29 Kasım Salı günü Türkiye Saati ile saat 14.17’de Yay burcunda bir Yeni Ay gerçekleşecek. Yeniay başlangıçları, yenilenmeyi ve yenilikleri temsil eder. Bu nedenle yeni başlangıçlar yapmak, yeni girişimlerde bulunmak, uzun zamandır atmak istediğimiz adımları atmak için çok uygun zamanlardır. Her şeyi derinlemesine tahlil ettiğimiz, sonları ve güç çekişmelerini, değişim ve dönüşüm güdüsünü yoğun olarak yaşadığımız bir dönemin ardından yeni bir sayfa açma, yeni başlangıçlar yapma gücü ve cesaretini getirecek bu yeni ay. Geçmişte bırakmamız gereken her türlü kısır döngülerimiz ve kalıplarımızdan şifalanmak üzere sevgiye, coşkuya, neşeye ve yaratıcılığa izin vereceğimiz günlerdeyiz.

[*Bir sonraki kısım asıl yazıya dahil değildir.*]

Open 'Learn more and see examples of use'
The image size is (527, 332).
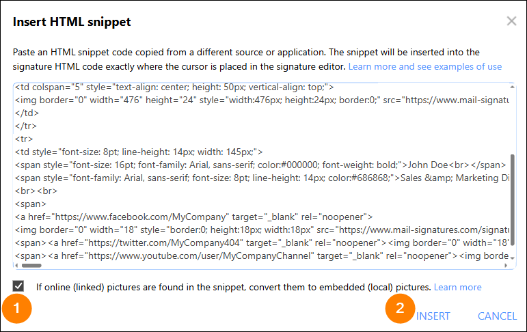[x=424, y=66]
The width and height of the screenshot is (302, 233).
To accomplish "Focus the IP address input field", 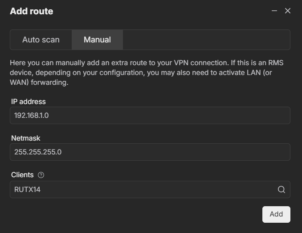I will [x=150, y=115].
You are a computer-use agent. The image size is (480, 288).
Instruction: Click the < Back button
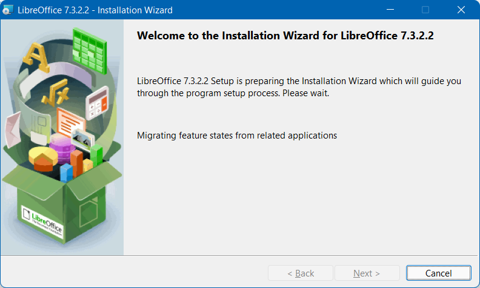[x=301, y=273]
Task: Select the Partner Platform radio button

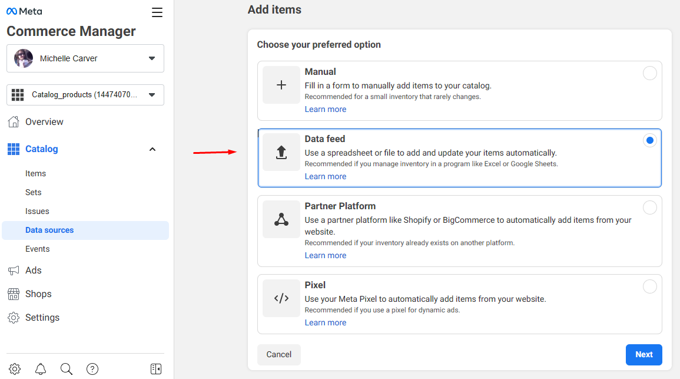Action: (649, 207)
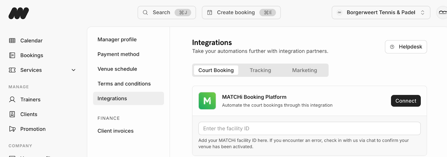Focus the facility ID input field
This screenshot has height=157, width=447.
tap(309, 129)

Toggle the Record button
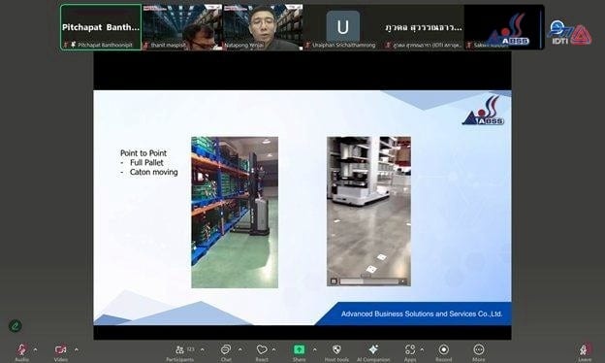click(x=444, y=349)
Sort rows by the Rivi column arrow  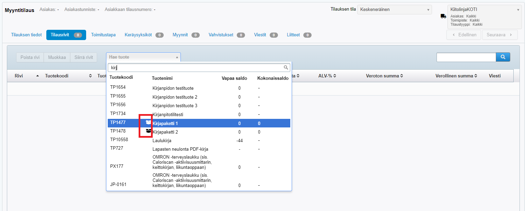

Bu yeni Ayda Yay burcunun iyimser, pozitif, canlılık getiren ateş enerjisi ile hayata daha hoşgörülü ve macera tutkusuyla yaklaşabiliriz. İşimizle, statümüzle, hedeflerimizle ilgili köklü adımlar atabilir, bir değişim sürecinin içine girebiliriz. Özellikle yurtdışı ve yabancılarla ilgili her türlü konu, akademik hayatla ilgili gelişmeler, her türlü basım-yayım işleri, felsefi ve dini konular gündeme gelebilir. Eşitlik, adalet, özgürlük ve barış istemimizin yüksek olacağı bu dönemde bu temalar hem kişisel olarak hem de toplumsal bazda aşırı vurgulanabilir. Tabi yine Yay burcunun çabuk sıkılan, odaklanma konusunda dağınık, her türlü riskli durumlara balıklama atlayan, limitlerini belirlemekte zorlanan, aşırılıkları deneyimleme güdüsünü de dikkate almalıyız.

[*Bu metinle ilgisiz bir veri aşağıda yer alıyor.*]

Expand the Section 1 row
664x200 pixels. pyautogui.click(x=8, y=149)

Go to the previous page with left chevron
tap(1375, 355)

Çünkü bu hafta art arda hem zihnimizi dağıtan, odaklanmakta zorluklar yaşatan, kimi hayal kırıklıklarımızla yüzleşeceğimiz bir süreçle karşı karşıyayız. Hem de bu yüzleşmenin bize getireceği korku ve karamsarlıkları doğru bir şekilde yönetebilirsek, yükselebilecek yeni fırsatların farkına varabileceğimiz ve onların meyve vermesi için yılmadan çalışabileceğimiz bir dönemdeyiz.

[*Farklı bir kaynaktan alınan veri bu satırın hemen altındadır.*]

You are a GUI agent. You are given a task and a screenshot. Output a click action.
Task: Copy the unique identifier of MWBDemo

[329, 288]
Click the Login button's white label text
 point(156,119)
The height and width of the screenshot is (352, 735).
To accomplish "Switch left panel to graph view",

1 Aralık Perşembe Günü Güneş’le Neptün arasında bir kare açı oluşacak. Kendimizi karamsar ve savunmasız hissedebileceğimiz, kendimize olan güvenimizi ve yön duygumuzu kaybettiğimizi, bocaladığımızı düşündüğümüz bir süreci deneyimleyebiliriz. Bu oldukça zorlayıcı açı, kendimizi kurban gibi görmemize, çaresizlik ve hayal kırıklığı yaşamamıza, olayları objektif olarak değerlendirmekte zorlanmamıza yol açabilir. O anki sorunlarımızı ve geçmişteki hatalarımızı abartarak çarpıtır, gerçekleşmeyen umutlarımız ve hayatımızda yanlış giden her şey için acı çekebiliriz. Bu birkaç gün sağduyudan yoksun olabiliriz, iyimserliğimizi ve coşkumuzu kaybedebiliriz. Yaşamın gerilimini ve acımasızlığını her zamankinden çok hissedebiliriz. Özellikle hayatımızdaki erkek figürlerine karşı (patron, amir, baba, koca vb.) güvenimizin azaldığını görmek bizi sarsar.
Ancak Aynı gün gerçekleşecek olan Mars ile Jüpiter arasındaki üçgen açı, derin, yoğun karamsarlık ve dağılma durumuna karşı bize bir umut ışığı da sunuyor. Eğer kurban rolünden çıkıp hayatımızın sorumluluğunu alabilir ve buna odaklanabilirsek, enerjimizin yükseldiği ve eyleme geçme konusunda etkin olduğumuz bir süreci de deneyimleyebiliriz. Kendimize olan güvenimizi arttırarak net bir odaklanma ve yeni niyetlerle harekete geçebiliriz. Başarma ve elde etme arzumuz bizi teşvik eder. Yaşam bizim için yeni yollar açar.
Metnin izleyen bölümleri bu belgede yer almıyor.